Bu durumda tasfiye işlemleri eksik bırakıldığından ek tasfiye işlemlerinin yapılması zorunlu olmakta ve kaydı silinen şirketin ek tasfiye işlemlerinin tamamlanması bakımından ihyası gerekmektedir. Mahkemece ek tasfiye işlemlerinin yapılması için şirketin ihyasına karar verilmiştir. TTK.547/2 maddesi uyarınca ek tasfiye işlemleri için şirketin ihyası koşullarının oluşması, istinaf eden tasfiye memurunun açılan davayı bilebilecek konumda olması ve tasfiye sırasında tasfiyenin gereği gibi yapılmamasından sorumlu olması karşısında, ilk derece mahkemesince verilen kararda bir isabetsizlik bulunmamakla, tasfiye memuru vekilinin istinaf sebepleri yerinde görülmemiştir.
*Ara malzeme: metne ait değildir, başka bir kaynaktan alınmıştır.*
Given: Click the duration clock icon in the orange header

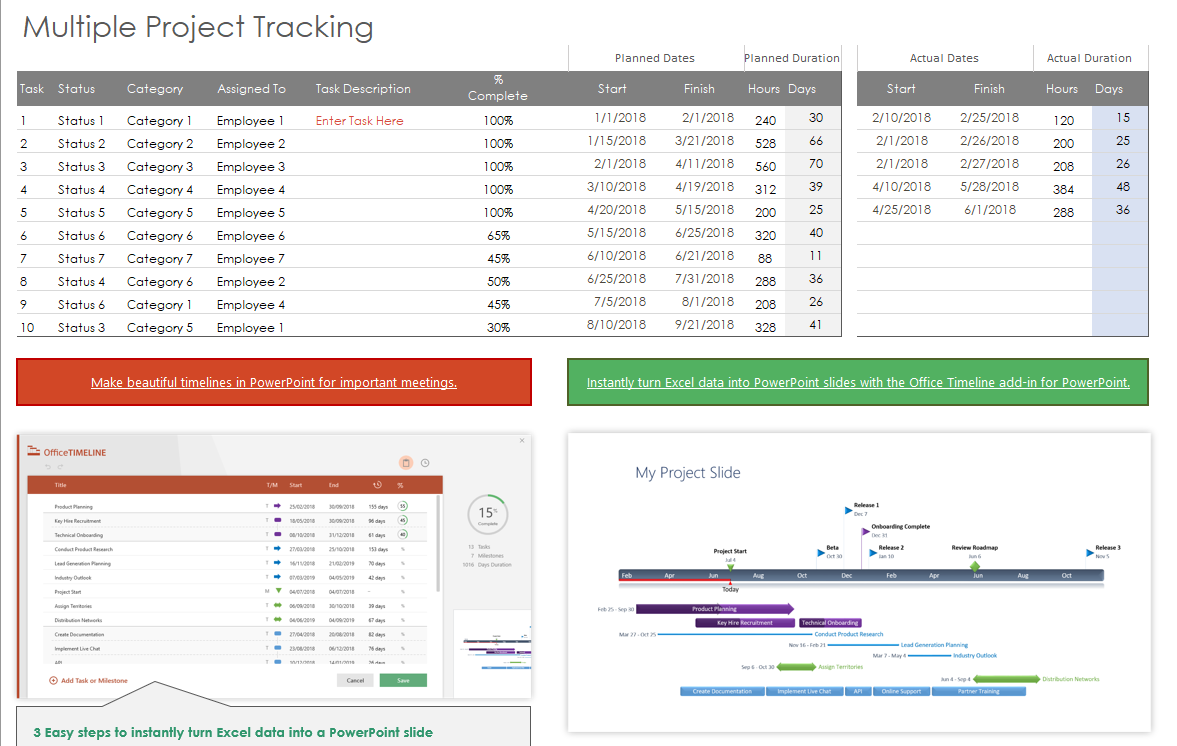Looking at the screenshot, I should click(x=378, y=485).
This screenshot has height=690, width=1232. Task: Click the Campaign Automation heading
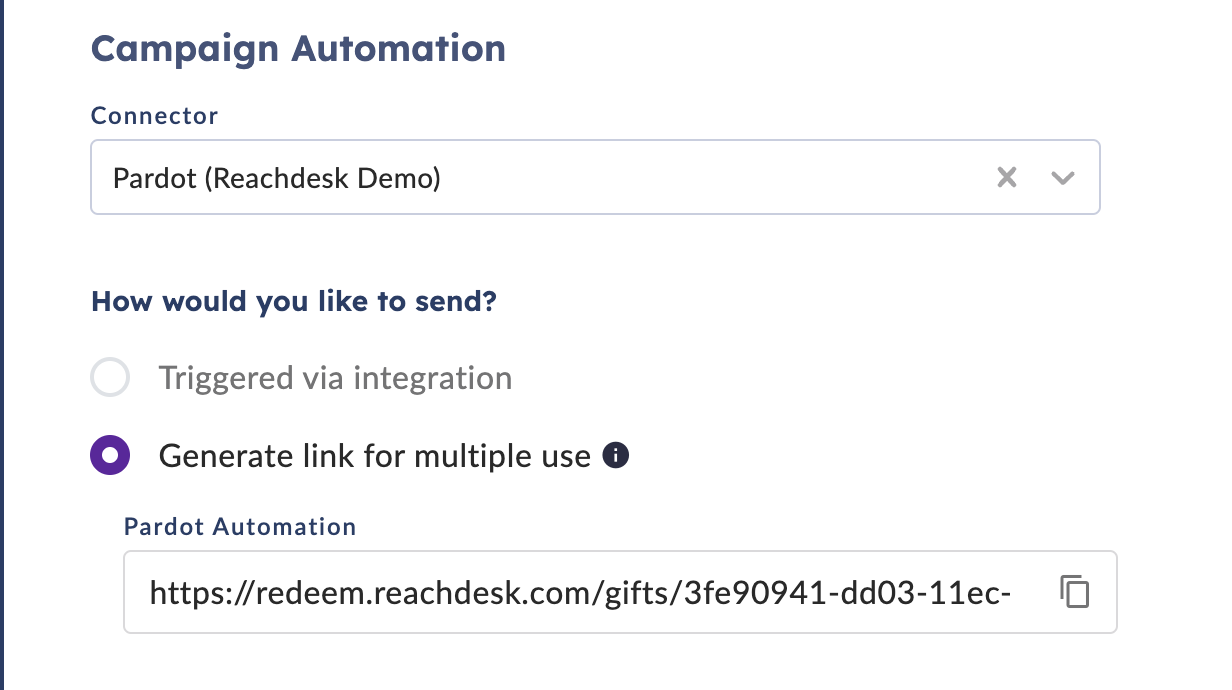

Dava dosyası içerisindeki bilgi ve belgelere, mahkeme kararının gerekçesinde dayanılan delillerin tartışılıp, değerlendirilmesinde hukuka aykırı bir yön bulunmamasına göre; ilk derece mahkemesince verilen karar usul ve yasaya uygun olup kamu düzenine aykırılık da görülmediğinden, davalı tasfiye memuru vekilinin istinaf başvurusunun HMK’nın 353/1-b1 maddesi gereğince esastan reddine karar verilmesi gerektiği kanaatine varılarak aşağıdaki hüküm kurulmuştur.
HÜKÜM: Yukarıda açıklanan nedenlerle; 1-Davalı tasfiye memurunun istinaf başvurusunun 6100 Sayılı HMK’ nın 353/1-b1. maddesi gereğince ESASTAN REDDİNE, 2-Harçlar Kanunu gereğince istinaf eden tarafından yatırılan 162,10.TL istinaf kanun yoluna başvurma harcının hazineye gelir kaydına, 3-Karar tarihi itibariyle Harçlar Kanunu gereğince alınması gereken 59,30.TL istinaf karar harcı istinaf aşamasında peşin olarak yatırıldığından yeniden harç alınmasına yer olmadığına, yatırılan harcın hazineye gelir kaydına, 4-İstinaf yargılama giderlerinin istinaf talep eden üzerinde bırakılmasına, 5-Artan gider avansı varsa yatıran tarafa iadesine, 6-Kararın ilk derece mahkemesince taraflara tebliğe gönderilmesine, Dosya üzerinde yapılan inceleme sonucunda 01/07/2021 tarihinde HMK’ nın 362/1-ç (YHGK.nun 13/12/2018 tarih ve 2017/11-2924 Esas – 2018/1935 Karar) maddesi gereğince kesin olarak oy birliği ile karar verildi.